Результаты всех обследований были идентичны: развитие сына Майры де Соуза и Ранджита Субраманьяна претерпело регресс. И теперь он несколько отстает в интеллектуальном отношении.
Субраманьяны обошли немало специалистов. Одним из них была педиатр-логопед. После встречи с ней в сердце Майры и Ранджита закрался страх.
— Роберт начал опускать согласные, — заметила врач. — Например, он говорит «'анна» и «'автрак» вместо «ванна» и «завтрак». — Вы не замечали, он говорит одинаково с вами и с детьми в игровой группе?
Майра и Ранджит кивнули.
— Я спрашиваю, потому что большинство детей в этом возрасте приспосабливают свою речь к тем, с кем общаются. С вами Роберт может сказать: «Дай мне это». А в разговоре с другим ребенком произнесет: «Ай ме это». Как насчет внятности речи? Видимо, вы понимаете, о чем он говорит? А его друзья, другие родственники?

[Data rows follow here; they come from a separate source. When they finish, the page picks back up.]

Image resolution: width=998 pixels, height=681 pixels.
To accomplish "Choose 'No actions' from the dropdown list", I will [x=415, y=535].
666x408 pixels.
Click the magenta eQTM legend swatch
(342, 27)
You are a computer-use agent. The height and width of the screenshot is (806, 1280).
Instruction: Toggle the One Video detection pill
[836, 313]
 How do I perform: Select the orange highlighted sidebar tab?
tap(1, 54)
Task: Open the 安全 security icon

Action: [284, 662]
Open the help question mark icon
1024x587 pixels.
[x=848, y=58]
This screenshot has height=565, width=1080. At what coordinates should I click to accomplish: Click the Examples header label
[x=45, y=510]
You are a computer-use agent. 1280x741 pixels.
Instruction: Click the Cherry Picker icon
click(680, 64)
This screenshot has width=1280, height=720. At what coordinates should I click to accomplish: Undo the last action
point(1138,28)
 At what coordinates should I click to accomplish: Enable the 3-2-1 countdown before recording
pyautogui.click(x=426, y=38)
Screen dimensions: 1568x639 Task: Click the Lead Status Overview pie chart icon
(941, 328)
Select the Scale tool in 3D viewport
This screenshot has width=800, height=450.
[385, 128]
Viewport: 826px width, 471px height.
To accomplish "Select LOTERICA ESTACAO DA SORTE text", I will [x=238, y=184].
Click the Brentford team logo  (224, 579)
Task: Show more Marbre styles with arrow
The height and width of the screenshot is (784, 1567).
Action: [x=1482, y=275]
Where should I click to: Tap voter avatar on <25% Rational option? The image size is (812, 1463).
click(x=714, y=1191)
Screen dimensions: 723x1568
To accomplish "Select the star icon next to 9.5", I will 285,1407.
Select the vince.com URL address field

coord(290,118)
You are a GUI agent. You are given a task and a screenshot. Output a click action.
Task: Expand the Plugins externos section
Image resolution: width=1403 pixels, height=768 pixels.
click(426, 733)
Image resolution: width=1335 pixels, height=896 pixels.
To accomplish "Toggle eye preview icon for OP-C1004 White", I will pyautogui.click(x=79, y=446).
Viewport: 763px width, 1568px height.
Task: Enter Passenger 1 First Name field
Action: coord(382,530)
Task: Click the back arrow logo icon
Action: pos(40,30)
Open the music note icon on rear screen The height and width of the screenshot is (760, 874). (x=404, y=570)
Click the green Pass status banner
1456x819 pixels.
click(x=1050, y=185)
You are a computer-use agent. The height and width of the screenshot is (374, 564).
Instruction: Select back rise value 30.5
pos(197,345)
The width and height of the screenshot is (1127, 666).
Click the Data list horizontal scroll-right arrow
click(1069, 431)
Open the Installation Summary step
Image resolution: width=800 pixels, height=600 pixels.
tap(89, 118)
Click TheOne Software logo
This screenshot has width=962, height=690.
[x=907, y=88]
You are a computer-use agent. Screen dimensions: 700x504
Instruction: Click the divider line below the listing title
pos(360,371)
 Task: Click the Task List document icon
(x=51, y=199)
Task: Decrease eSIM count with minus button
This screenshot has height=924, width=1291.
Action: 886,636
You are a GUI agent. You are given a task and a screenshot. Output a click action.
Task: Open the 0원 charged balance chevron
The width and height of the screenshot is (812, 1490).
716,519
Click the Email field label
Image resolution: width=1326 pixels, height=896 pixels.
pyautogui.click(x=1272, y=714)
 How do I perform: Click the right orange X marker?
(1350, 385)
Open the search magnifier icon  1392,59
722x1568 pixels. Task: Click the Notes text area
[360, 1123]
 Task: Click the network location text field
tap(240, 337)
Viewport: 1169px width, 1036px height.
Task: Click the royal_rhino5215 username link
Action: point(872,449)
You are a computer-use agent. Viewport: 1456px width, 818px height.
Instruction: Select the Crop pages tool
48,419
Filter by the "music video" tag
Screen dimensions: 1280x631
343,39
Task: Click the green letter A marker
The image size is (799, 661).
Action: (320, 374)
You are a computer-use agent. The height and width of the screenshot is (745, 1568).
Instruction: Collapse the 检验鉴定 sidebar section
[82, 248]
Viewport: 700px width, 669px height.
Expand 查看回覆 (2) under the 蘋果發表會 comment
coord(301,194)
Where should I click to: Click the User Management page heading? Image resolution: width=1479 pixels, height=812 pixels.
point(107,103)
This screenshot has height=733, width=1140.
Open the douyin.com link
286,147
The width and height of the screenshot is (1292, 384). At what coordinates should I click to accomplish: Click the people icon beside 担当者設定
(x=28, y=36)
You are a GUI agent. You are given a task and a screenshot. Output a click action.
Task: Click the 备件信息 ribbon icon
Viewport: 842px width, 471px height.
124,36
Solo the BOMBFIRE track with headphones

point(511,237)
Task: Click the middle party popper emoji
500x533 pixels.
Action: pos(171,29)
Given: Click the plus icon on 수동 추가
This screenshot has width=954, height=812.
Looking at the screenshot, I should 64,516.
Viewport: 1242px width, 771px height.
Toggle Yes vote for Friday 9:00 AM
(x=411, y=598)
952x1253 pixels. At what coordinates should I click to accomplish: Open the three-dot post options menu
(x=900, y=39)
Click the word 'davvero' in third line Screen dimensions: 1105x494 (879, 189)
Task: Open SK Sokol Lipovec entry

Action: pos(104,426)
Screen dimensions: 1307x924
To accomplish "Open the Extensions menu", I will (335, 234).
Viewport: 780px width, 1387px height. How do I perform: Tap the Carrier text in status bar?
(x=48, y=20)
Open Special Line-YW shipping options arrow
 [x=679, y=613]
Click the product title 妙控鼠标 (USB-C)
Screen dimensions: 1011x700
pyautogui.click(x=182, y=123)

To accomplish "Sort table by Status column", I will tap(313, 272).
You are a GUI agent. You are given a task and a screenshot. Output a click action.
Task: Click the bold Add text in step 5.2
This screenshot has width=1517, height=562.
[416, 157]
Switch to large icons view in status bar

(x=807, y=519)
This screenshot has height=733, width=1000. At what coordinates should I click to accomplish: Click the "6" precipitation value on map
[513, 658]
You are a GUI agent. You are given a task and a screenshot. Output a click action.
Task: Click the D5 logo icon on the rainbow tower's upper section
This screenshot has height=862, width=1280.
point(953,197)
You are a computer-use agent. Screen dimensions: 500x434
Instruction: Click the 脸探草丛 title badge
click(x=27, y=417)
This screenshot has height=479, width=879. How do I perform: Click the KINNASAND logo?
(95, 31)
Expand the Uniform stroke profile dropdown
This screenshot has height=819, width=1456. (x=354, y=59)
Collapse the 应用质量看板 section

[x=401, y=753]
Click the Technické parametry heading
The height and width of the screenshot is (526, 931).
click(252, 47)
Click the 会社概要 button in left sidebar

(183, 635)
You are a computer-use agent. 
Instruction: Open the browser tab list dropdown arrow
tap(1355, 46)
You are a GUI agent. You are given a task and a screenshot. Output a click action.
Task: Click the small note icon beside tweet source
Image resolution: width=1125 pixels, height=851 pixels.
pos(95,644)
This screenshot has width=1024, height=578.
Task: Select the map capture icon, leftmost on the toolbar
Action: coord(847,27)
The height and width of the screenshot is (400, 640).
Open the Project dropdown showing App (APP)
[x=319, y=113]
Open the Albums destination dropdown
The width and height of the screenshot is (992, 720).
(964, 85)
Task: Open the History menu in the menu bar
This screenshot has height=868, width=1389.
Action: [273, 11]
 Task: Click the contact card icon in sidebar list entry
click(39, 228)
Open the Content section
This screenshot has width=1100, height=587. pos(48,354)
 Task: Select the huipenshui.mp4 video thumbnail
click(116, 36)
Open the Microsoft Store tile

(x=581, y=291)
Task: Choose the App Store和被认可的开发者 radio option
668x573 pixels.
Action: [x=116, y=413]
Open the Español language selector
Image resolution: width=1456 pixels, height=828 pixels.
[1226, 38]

— Не всегда, — признался Ранджит.
Майра поправила его:
— Чаще понимают все-таки. Но не всегда. Порой это и самого Роберта огорчает. Нет ли хоть какой-то вероятности, что он это перерастет?
— О да, конечно, — решительно кивнула логопед. — Альберт Эйнштейн в раннем детстве разговаривал еще хуже. И тем не менее требуется тщательное наблюдение.
Но когда Майра задала тот же самый вопрос другому врачу, ответ был таков:
— Надеяться можно всегда, доктор де Соуза.
А еще один специалист ответил еще более набожно:
— Бывают случаи, когда не приходится оспаривать волю Всевышнего.
Ни один из врачей не сказал: «Вот это и это вам следует делать, чтобы помочь Роберту поправиться».
Если что-то такое и существовало, медицина, похоже, о том не ведала. И весь «прогресс» в раскрытии загадки состояния Роберта был приобретен ценой ряда весьма неприятных эпизодов. К примеру, во время рентгеновского обследования голову мальчика пришлось пристегнуть ремнями к медицинской каталке. А для того чтобы обернуть голову липкой магнитной лентой, Роберта пришлось обрить наголо. Потом его опять пристегивали ремнями к носилкам, медленно въезжавшим внутрь компьютерного томографа… В итоге малыш Роберт Субраманьян, который прежде ничего и никого не боялся, стал заливаться слезами и поднимать крик, как только видел человека в белом.
Но все же кое-что полезное врачам сделать удалось. Они выписали лекарство, предупреждавшее падения. Эти эпизоды они называли «petit mal» — «малыми припадками» в отличие от «больших» эпилептических припадков, которыми Роберт не страдал. Он перестал падать. Но у врачей не было таблеток, которые могли бы сделать Роберта таким же умным, как его ровесники, товарищи по играм.
А потом настало утро, когда кто-то постучал в дверь. Ранджит, уже готовый ехать на велосипеде в университет, пошел открывать. На пороге стоял Гамини.
— Я бы позвонил и спросил, можно ли зайти, — заявил он в свое оправдание, — но побоялся услышать «нет».
Вместо ответа Ранджит крепко обнял старого друга.
— Какой же ты балбес, — сказал он. — Я-то думал, что все как раз наоборот. Считал, что ты все еще злишься на меня за отказ от твоего предложения.
Гамини невесело усмехнулся.
— Честно говоря, — проговорил он, — я не так уж уверен в том, что ты был стопроцентно не прав. Войти можно?
Мог бы и не спрашивать. Только он переступил порог, как его обняли Майра и Роберт. Малышу досталась большая часть внимания, поскольку Гамини его еще ни разу не видел, но через некоторое время Роберт отправился с кухаркой складывать картонные пазлы, а взрослые устроились на веранде.